Goon, released six years ago, was a funny-as-hell hockey comedy based on a real sports figure who played shitty hockey—but fought like a madman. It seemed to give new life to the acting career of Seann William Scott.
The sequel, Goon: Last of the Enforcers, is directed by Goon co-star Jay Baruchel—and it is an embarrassment from all angles. For starters, it’s sloppy—the kind of sloppy you would expect from an actor who has no clue what he is doing behind the camera. The tone shifts like crazy; the jokes fall flat; and the performances get killed by terrible editing.

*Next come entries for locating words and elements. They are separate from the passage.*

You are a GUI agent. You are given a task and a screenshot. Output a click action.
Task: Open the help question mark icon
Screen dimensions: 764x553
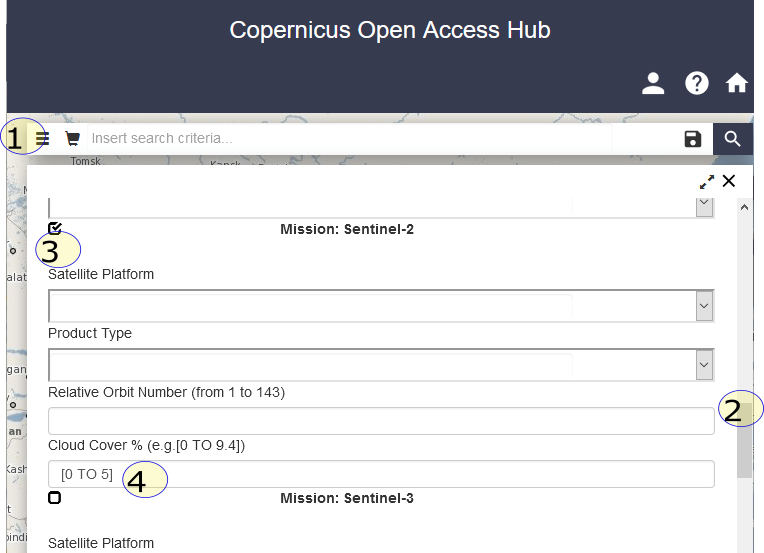pyautogui.click(x=697, y=84)
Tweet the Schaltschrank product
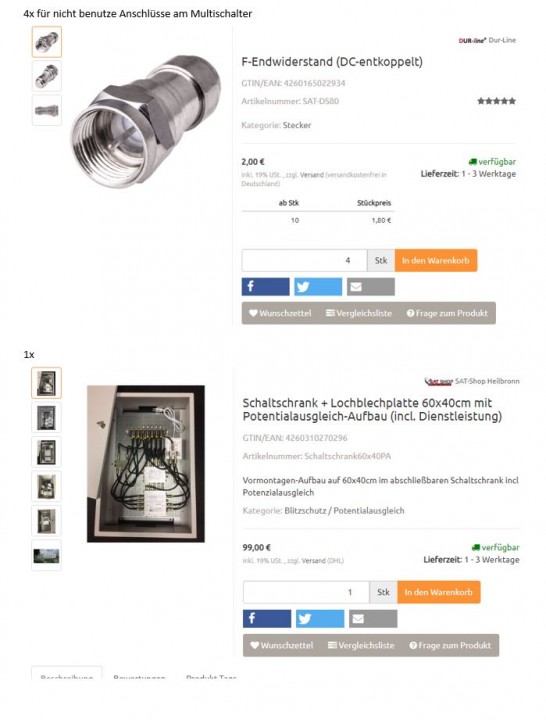The image size is (546, 720). click(320, 619)
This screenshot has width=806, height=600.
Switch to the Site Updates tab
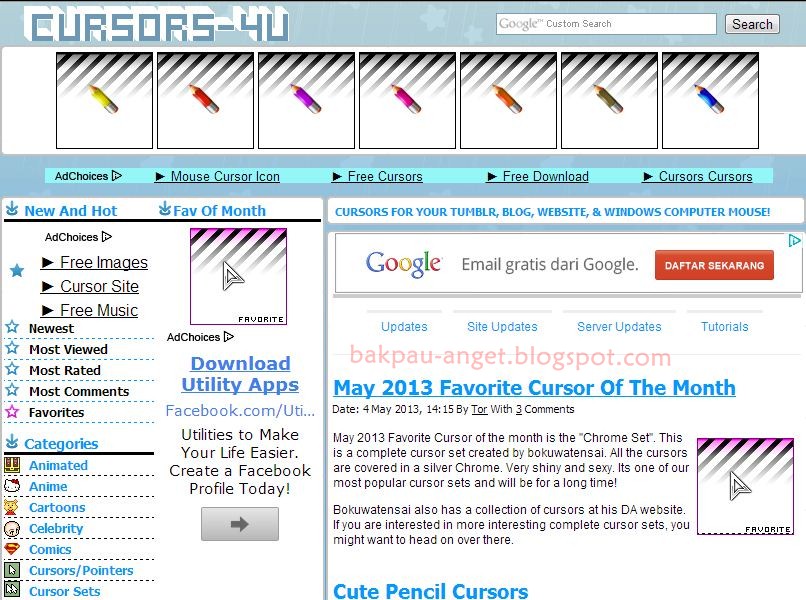click(x=502, y=326)
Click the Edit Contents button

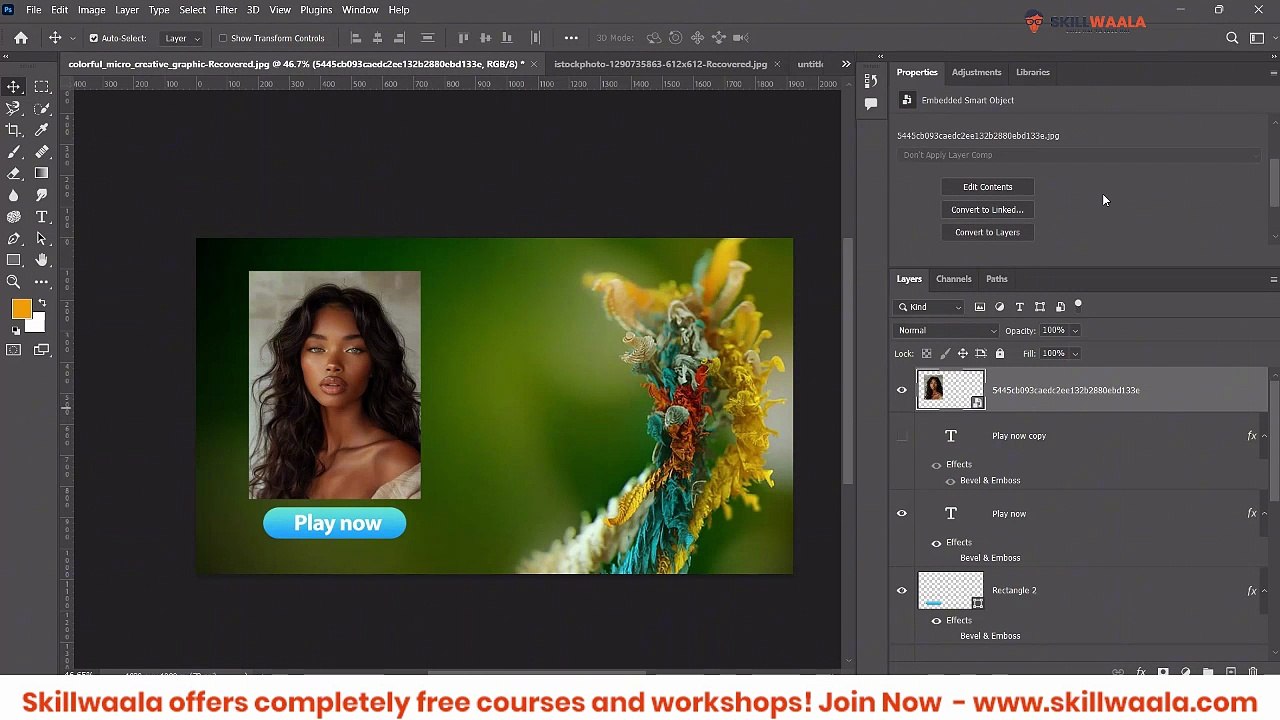click(987, 187)
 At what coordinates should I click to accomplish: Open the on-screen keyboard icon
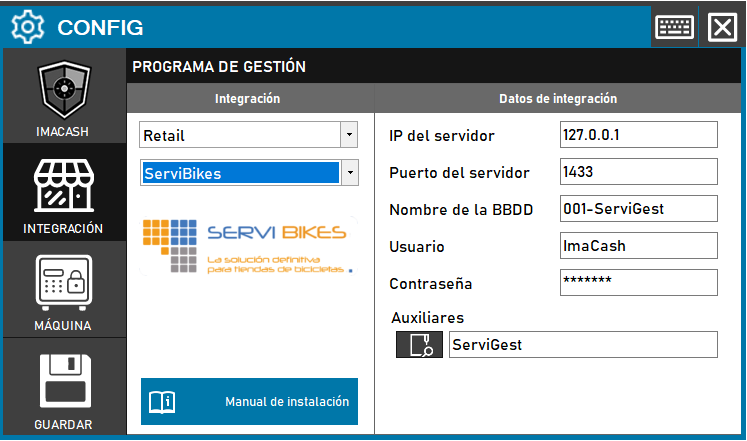(674, 27)
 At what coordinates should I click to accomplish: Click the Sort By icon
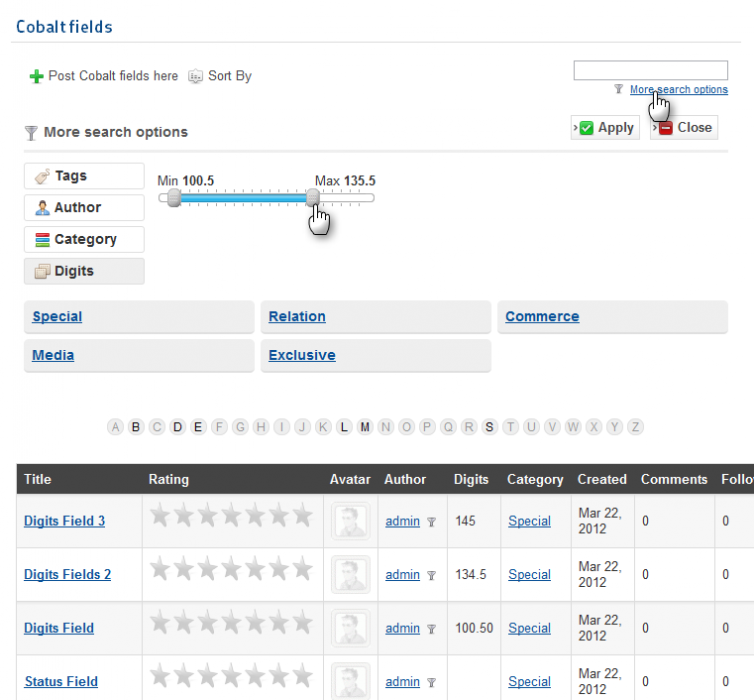click(x=196, y=76)
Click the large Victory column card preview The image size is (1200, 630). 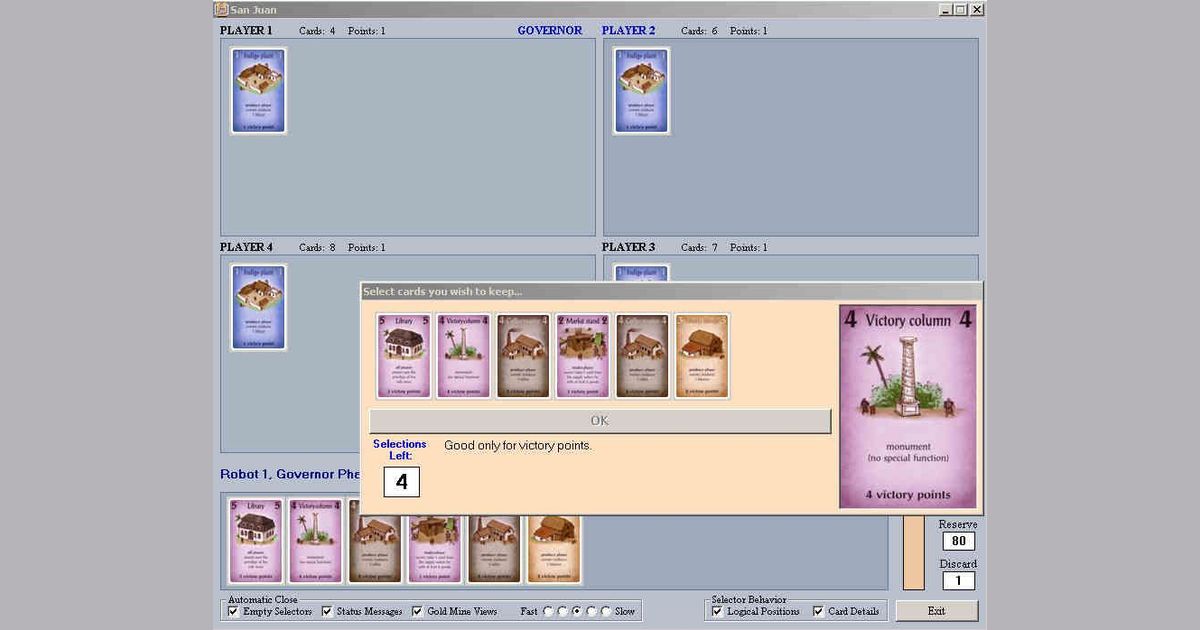(908, 406)

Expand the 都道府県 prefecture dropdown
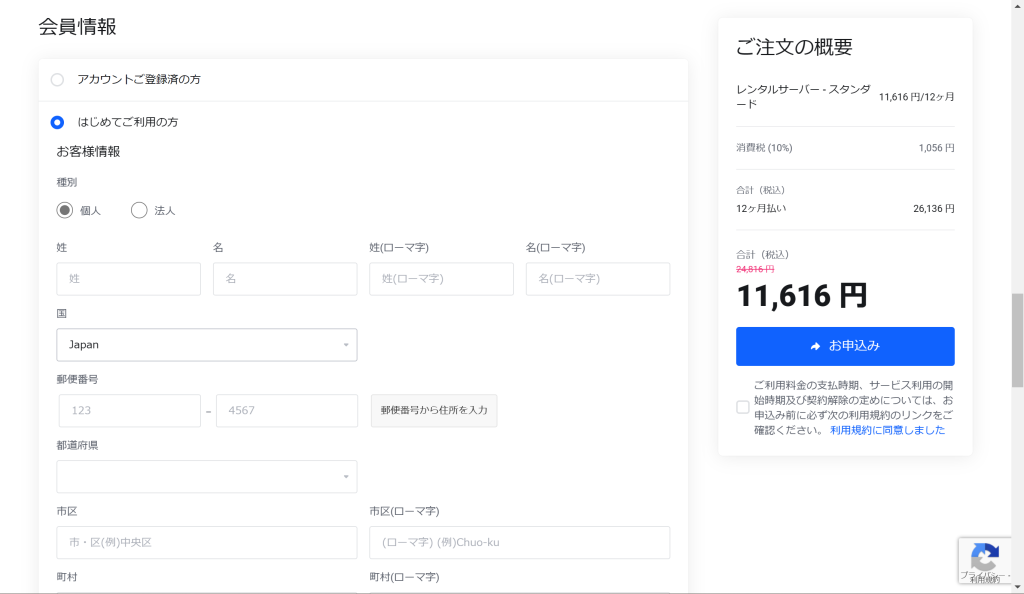(x=207, y=477)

The movie deals with Goon hero Doug Glatt (Scott) going into retirement shortly after being named captain of his team, because he can’t fight from his left side. Then the film embarks on a strange side story involving his work as an insurance salesman while he tries to make a comeback, and eventually gets fight training from Ross Rhea (Liev Schreiber). His training includes fighting in a hockey league that has no actual hockey—just guys dressed in hockey gear who are fighting. That sounds like it could be funny, but trust me, it’s not.
The talented Alison Pill returns as Eva, Doug’s love interest, and her talents are wasted, as are the talents of Elisha Cuthbert as her drunk pal.
I laughed twice, and both moments involved Doug’s insurance boss and his activities in Doug’s basement office. Otherwise, I just groaned and felt bad for all involved.